Explaining the important concepts

Learn about the formation of a trust or estate, the information that we must receive, the trusts income and complying trusts (formerly qualifying trusts).

Filing tax returns

The trustee must file an Income tax return - estates or trusts (IR6) for the trust each year (this return is separate from the trustee's own personal tax return). A person who receives beneficiary income from any type of trust, or a taxable distribution from a foreign trust, must include this income in their tax return for that year, and pay tax on it at their normal rates.

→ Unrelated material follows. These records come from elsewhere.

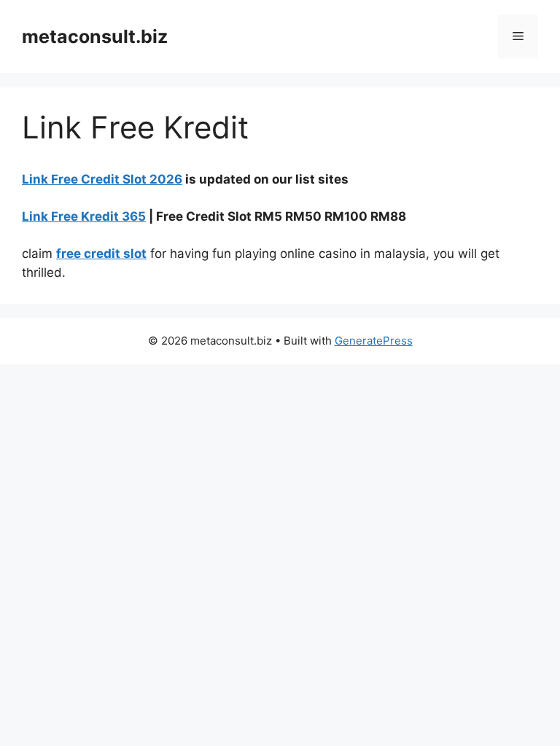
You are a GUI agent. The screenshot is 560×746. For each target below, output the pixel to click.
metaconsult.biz (95, 36)
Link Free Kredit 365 (84, 216)
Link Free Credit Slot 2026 (102, 179)
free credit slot (101, 253)
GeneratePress (374, 341)
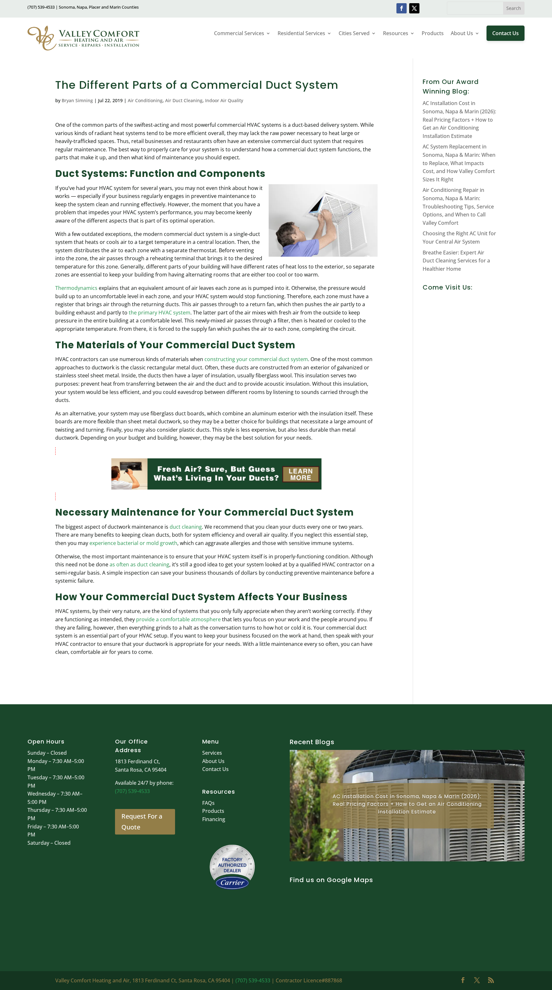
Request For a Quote (141, 821)
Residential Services (301, 33)
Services (212, 752)
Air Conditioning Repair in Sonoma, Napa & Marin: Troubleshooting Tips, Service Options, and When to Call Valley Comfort (458, 206)
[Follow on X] (414, 8)
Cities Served (354, 33)
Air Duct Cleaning (184, 100)
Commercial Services (239, 33)
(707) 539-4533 (132, 791)
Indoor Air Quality (224, 100)
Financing (213, 819)
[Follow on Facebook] (401, 8)
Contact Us (505, 33)
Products (433, 33)
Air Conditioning (145, 100)
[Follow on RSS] (491, 980)
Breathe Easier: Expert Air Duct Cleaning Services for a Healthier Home (456, 260)
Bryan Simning (77, 100)
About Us (462, 33)
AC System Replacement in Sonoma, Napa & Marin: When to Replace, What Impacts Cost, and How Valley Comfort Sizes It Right (459, 163)
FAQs (208, 802)
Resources (395, 33)
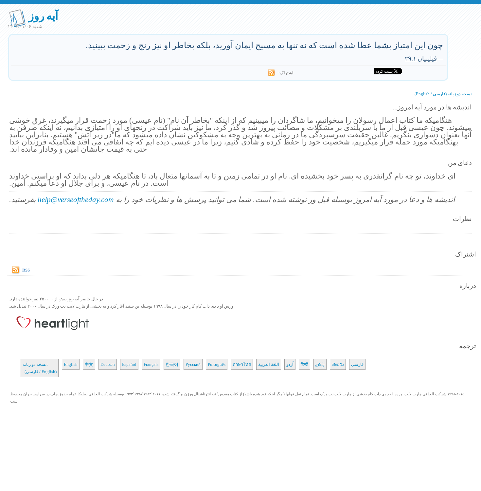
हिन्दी (304, 364)
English (71, 364)
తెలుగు (338, 364)
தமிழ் (320, 364)
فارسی (357, 364)
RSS (26, 270)
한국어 (172, 364)
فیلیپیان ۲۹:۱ (421, 58)
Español (129, 364)
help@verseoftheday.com (76, 199)
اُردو (290, 364)
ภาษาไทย (242, 364)
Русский (193, 364)
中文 (89, 364)
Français (151, 364)
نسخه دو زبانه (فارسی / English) (443, 94)
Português (216, 364)
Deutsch (107, 364)
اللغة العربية (268, 364)
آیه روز (44, 15)
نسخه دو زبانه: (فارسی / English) (40, 367)
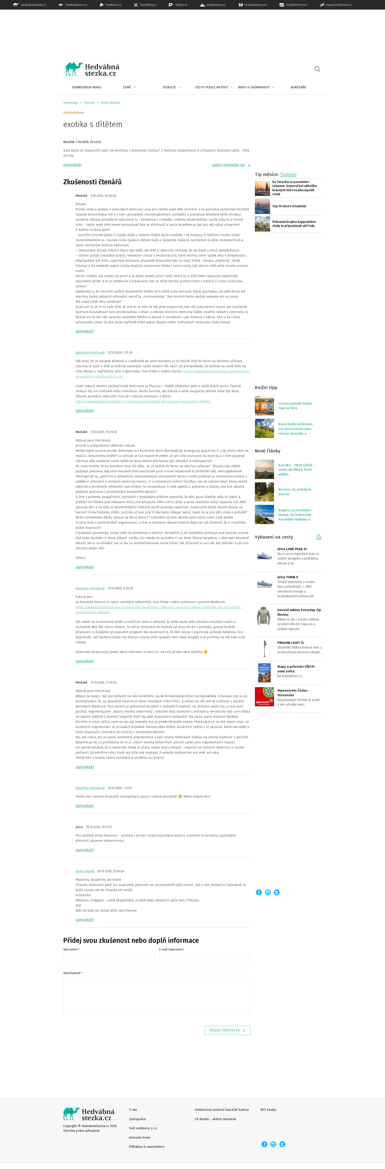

How the trust's income is taxed

The tax on a trust's trustee income is calculated at a flat rate of 33 cents in the dollar for all three different types of trust. Beneficiaries who are New Zealand residents are liable for New Zealand income tax on all their income, from any source in the world. Beneficiary income they receive from any trust will be taxable in New Zealand, at their normal income tax rates.

Beneficiaries

As well as distributing beneficiary income, a trust can distribute money or assets to its beneficiaries in any of these ways: by distributing trustee income accumulated in previous years; by distributing capital profits or gains made from disposing of some of its assets or property; by supplying trust property or services to the beneficiary for less than full value; by acquiring property or services from the beneficiary for more than full value; by making a distribution from the trust ’s corpus.

Types of trusts

For income tax purposes, there are three distinct types of trust: complying trusts (formerly qualifying trusts), foreign trusts and non-complying trusts (formerly non-qualifying trusts). This distinction is important, because the type of trust determines whether some distributions from a trust are taxable.